Let me tell you something about organization: it is KEY to living in a small space and staying sane. And just when you think you have everything perfect, you need to reorganize all over again because the baby just grew out of a bunch of clothes, or a bag of toys showed up and you have no idea where to put them. I am in a constant state of sorting: does this fit the baby? Does he really play with that? Will that ever be used? Whatever doesn’t get put to use immediately goes- either in the closet (if there’s space) or to Goodwill. There is just no room in here for stuff that isn’t being used.

I am an optimist, and I like to look at our time here as a learning experience. We humans (Especially we Americans) love to cling to stuff we don’t really need or use. I’ve had the privilege of breaking myself of that habit. How many people get to say that?

Discovering Halloween

I hope all my friends, family, and readers of my blog had a stupendous Halloween. Ours was pretty exciting, it being the first Halloween Collin has spent on the outside of my body. Being the over-excited mom that I am, I had to hand-make Collin’s costume, and four hours with a glue gun and a pile of felt later, he was a lion. I’m pretty excited about how it turned out, and how almost-too-adorable he was in it, though not so thrilled about how easy his mane was to tear apart with little baby hands and stick all over his flypaper skin (what is it about baby skin that makes it so sticky?
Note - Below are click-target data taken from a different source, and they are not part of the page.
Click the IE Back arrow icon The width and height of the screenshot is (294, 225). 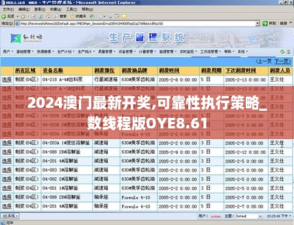pos(4,16)
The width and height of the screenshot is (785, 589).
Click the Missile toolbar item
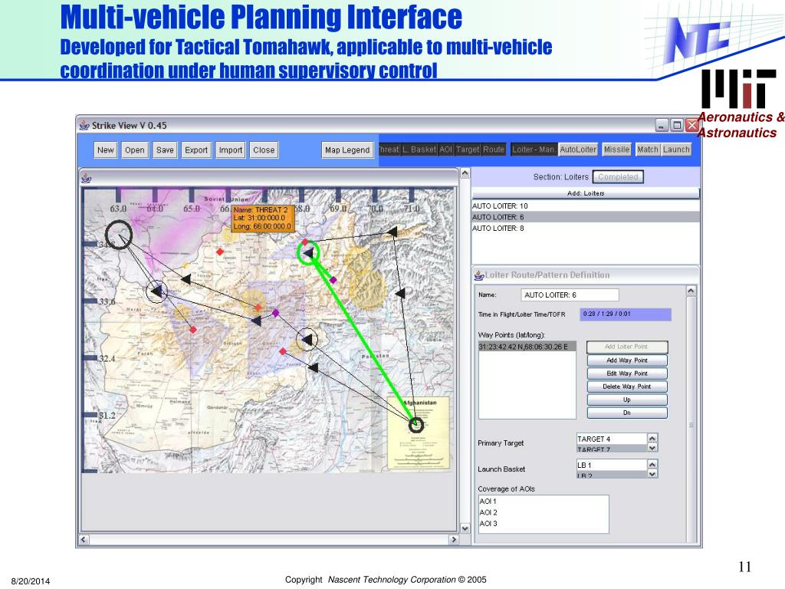[616, 150]
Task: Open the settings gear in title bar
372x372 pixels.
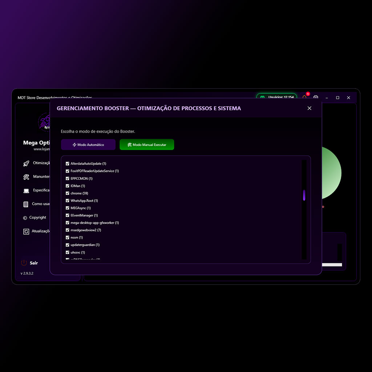Action: (x=316, y=97)
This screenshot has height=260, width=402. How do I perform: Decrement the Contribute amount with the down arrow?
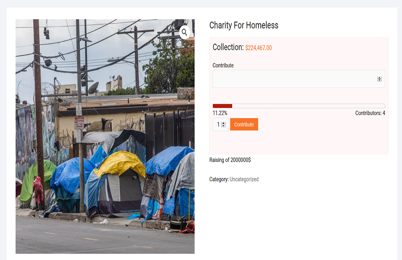379,80
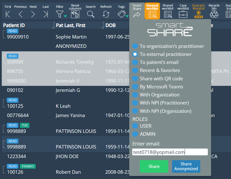Expand the Filter dropdown arrow

tap(65, 16)
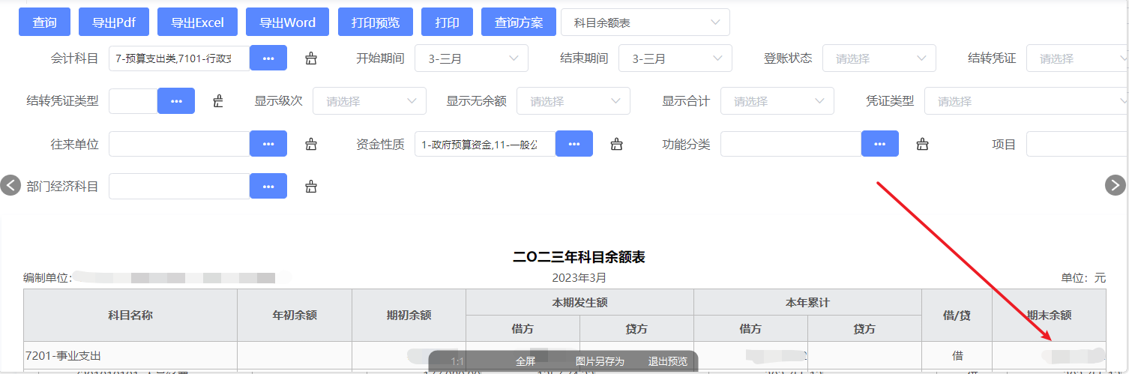This screenshot has height=374, width=1129.
Task: Select 图片另存为 in the preview toolbar
Action: [x=600, y=361]
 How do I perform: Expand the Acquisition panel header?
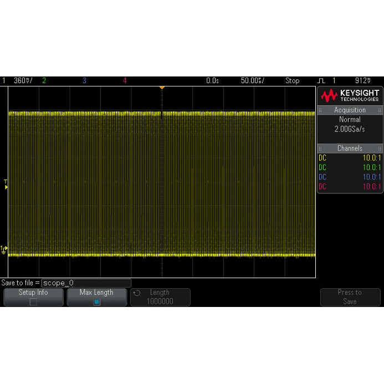click(x=350, y=110)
Is it the layer of drool?) AND his eye (!!). He didn’t seem bothered at all by the costume in his eye, but I was incredibly bothered. I had big plans to extract it as soon as we got home, but by the time that happened, he was in full put-me-to-bed-RIGHT-NOW meltdown mode, and trying to mess with his eye at that point would have meant certain death for my ear drums, and possibly a call to the cops from a neighbor to report what would surely sound like a screech owl killing a family of squirrels.

Our good friends J & V and their Baby S joined us for the festivities, and I have to say, the best part of the night had to be the irony of the babies’ costumes. I didn’t even notice it until V pointed it out, and then I howled with laughter (I’m still howling). Her baby was a cow, mine a lion, a perfect Halloween costume version of their personalities, as well as the way they interact with each other. Like a cow, Baby S would be more than content to sit and eat all day long, stopping only to deposit a mountain of poop. She is gentle and sweet, and loves to sit back and observe her surroundings. My baby, the little lion, paves a path of destruction wherever he goes and anything within reach gets chewed on, especially including little innocent baby cows.

Probably the most amusing part of Halloween was all the childhood character stripper costumes. There was Stripper Snow White, Stripper Little Red Riding Hood, Stripper Alice in Wonderland… you get the idea. What is it about symbols of childhood that makes mostly young women (though there were a few wrinkly strippers out there) decide it’s a good idea to teeter around all night on sky-high heels and freeze to death in a next-to-nothing mini whatever? You know the first thing they are doing when they get home is putting on their sweats and crying over the blisters they got from pretending they were comfortable in stripper shoes all night. Whenever I see a stripper version of a Disney character, I only imagine that character down on her luck with nothing to do but work the pole for money. Maybe prince charming left her for a younger princess, and now she has found herself alone in the castle with a handful of hungry kids, and the jerk won’t even pay child support. By the way, I can poke at girls who dress like strippers for Halloween because, a lifetime ago, I too used to use Halloween as the one night a year to dress like a stripper. Oh, how times change.